The equation is wrong. The path from Disappointment to bitterness isn’t inevitable. It’s just one path of many. I can survive disappointment. I know because I’ve been doing it every day of my life. Disappointment is a normal part of life, and to avoid it diminishes our capacity to accept it when it comes along. So, I learned to pray for a cure.

The first time I did it, I did it silently in my head. My heart pounded, my body coursed with adrenaline. And then I went on with my day. It happened the same way the first time I wrote a prayer for my sight in my journal. Years of fearing what change might happen to me if I gave in, physically absorbed memories of dire warnings and brow-beatings shook through my hands let out in little trickles as I took baby steps toward fully realizing my right to hope.

I have the right to hope for a cure.

I want to see 20/20 someday.

I cried the first time I asked other people to pray that prayer for me. I was wired like I’d had three cups of coffee in one sitting for the rest of that day. Nothing terrible happened that day, or in the four years since then. I live with more joy now than I could have imagined four years ago.

I have daydreams of what my life might be like in a future – or even a present – where I can see. I have an Amazon Wishlist of journals, study Bibles, and telescopes, and I’ve even allowed myself to write down some of these sight-dreams (always to be instantly erased, because eradicating fear of being shamed takes years).

Three things I want to do if – when – my sight is restored.

  • 1. I want to create and organize photo albums that tell the interwoven narratives of my life.
  • 2. I want to take a solo road trip across the US
  • 3. I want to be able to sight-read from a hymnal so playing piano for church doesn’t required hours of practice and memorization.

I’ve got a list longer than that hidden in a complex file tree in Google Drive. I hope you can appreciate how hard it is for me to share this with you, even now. For as many advantages as it’s given me, the peculiar adulation and the unique introductions, getting to bring my dog with me everywhere, I wish I weren’t blind. But that wish doesn’t dominate more than a fraction of a percent of my thoughts in any given moment.

I don’t pray for healing every day, or even every week. I did for a while, partially as a ritual to cleanse myself of the fear of it. But now I only pray for it when it crosses my mind, which isn’t every day. How much of that is just because I have a lot going on, and how much is a lingering avoidance instinct I couldn’t venture to say. But if someone offered to pray over my eyes again I would say yes.

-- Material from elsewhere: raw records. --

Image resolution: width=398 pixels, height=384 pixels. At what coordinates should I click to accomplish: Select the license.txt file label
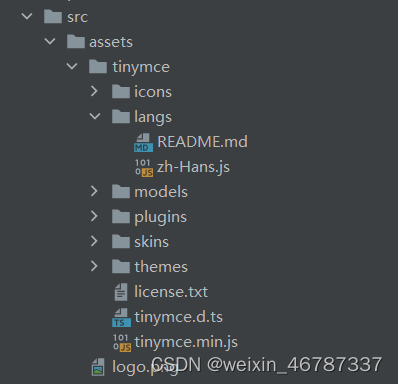point(171,292)
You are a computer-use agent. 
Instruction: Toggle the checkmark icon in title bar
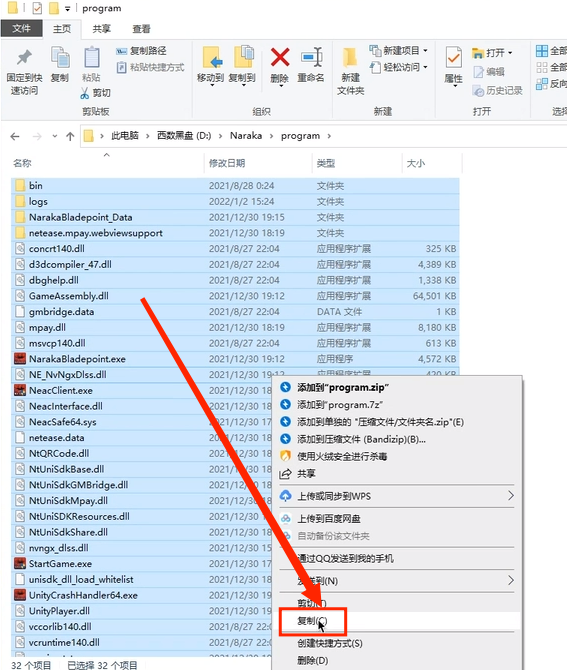[x=37, y=8]

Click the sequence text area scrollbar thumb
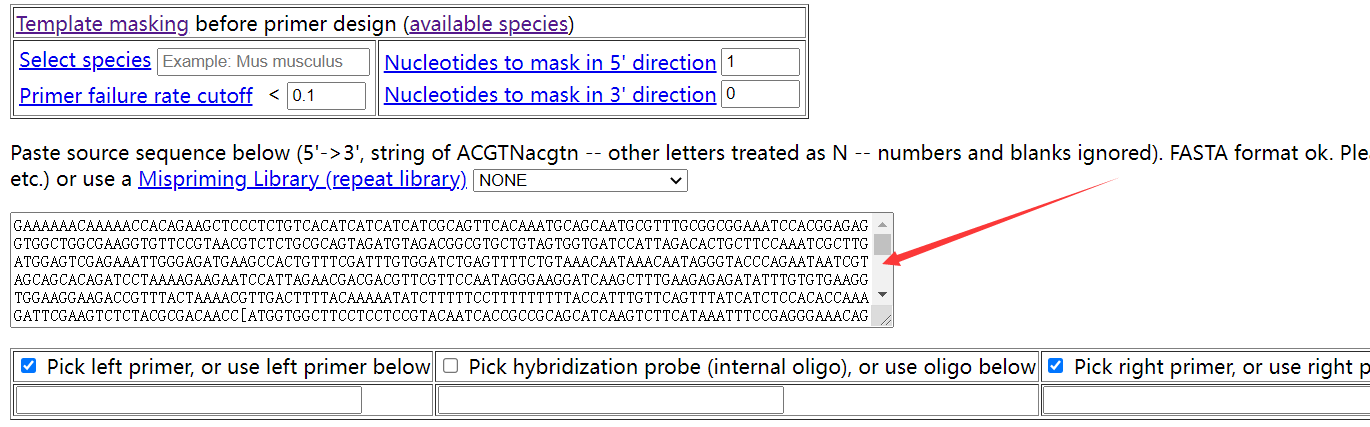point(882,245)
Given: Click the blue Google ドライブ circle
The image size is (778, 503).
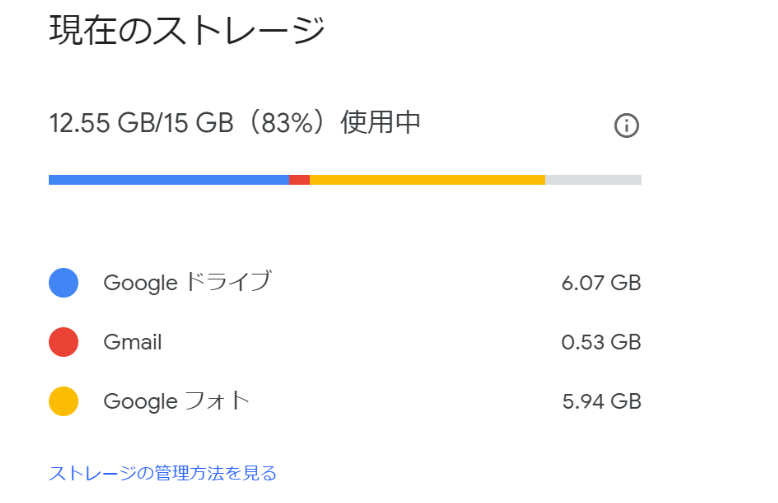Looking at the screenshot, I should coord(64,283).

Three Reasons I wish I weren’t Blind

  • 1. I want to be able to set my own work schedule independently of others’ schedule.
  • I’d love to be able to run errands without taking up others’ time.
  • I want to be able to read my own mail, a hymnal, informed consent at a doctor’s office, a menu at a restaurant.

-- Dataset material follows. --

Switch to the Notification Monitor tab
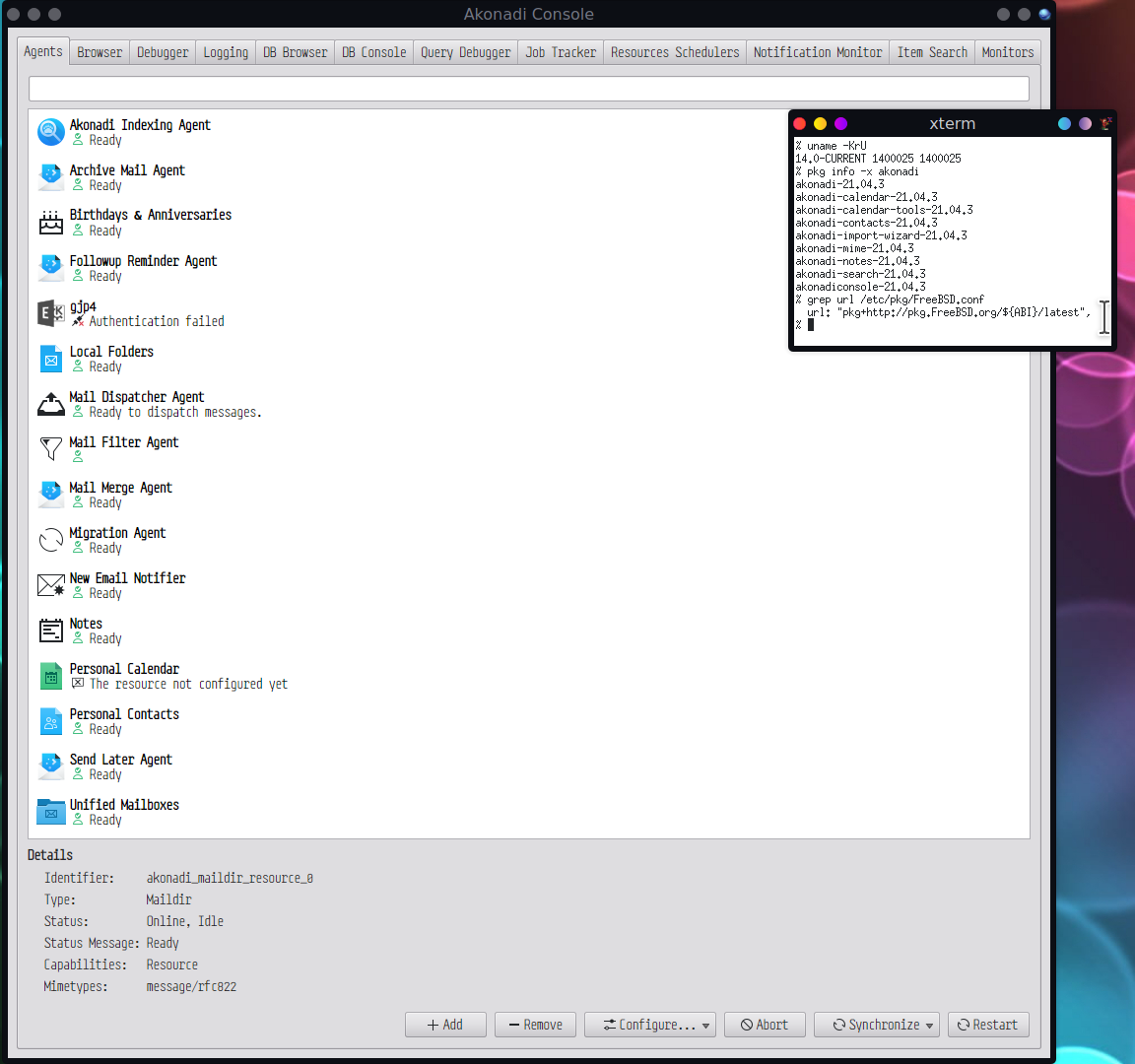This screenshot has width=1135, height=1064. pos(817,52)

I’ve found work-arounds, solutions, and consolations for each of these, and thousands of other problems. But each work-around takes time, and not just mine. I have the right to wish, to pray, that I could function as independently as anyone else.

I live hope with acceptance.

I pray for a cure with unceasing gratitude.

I acknowledge my pain, because denying it exists would never allow me to heal.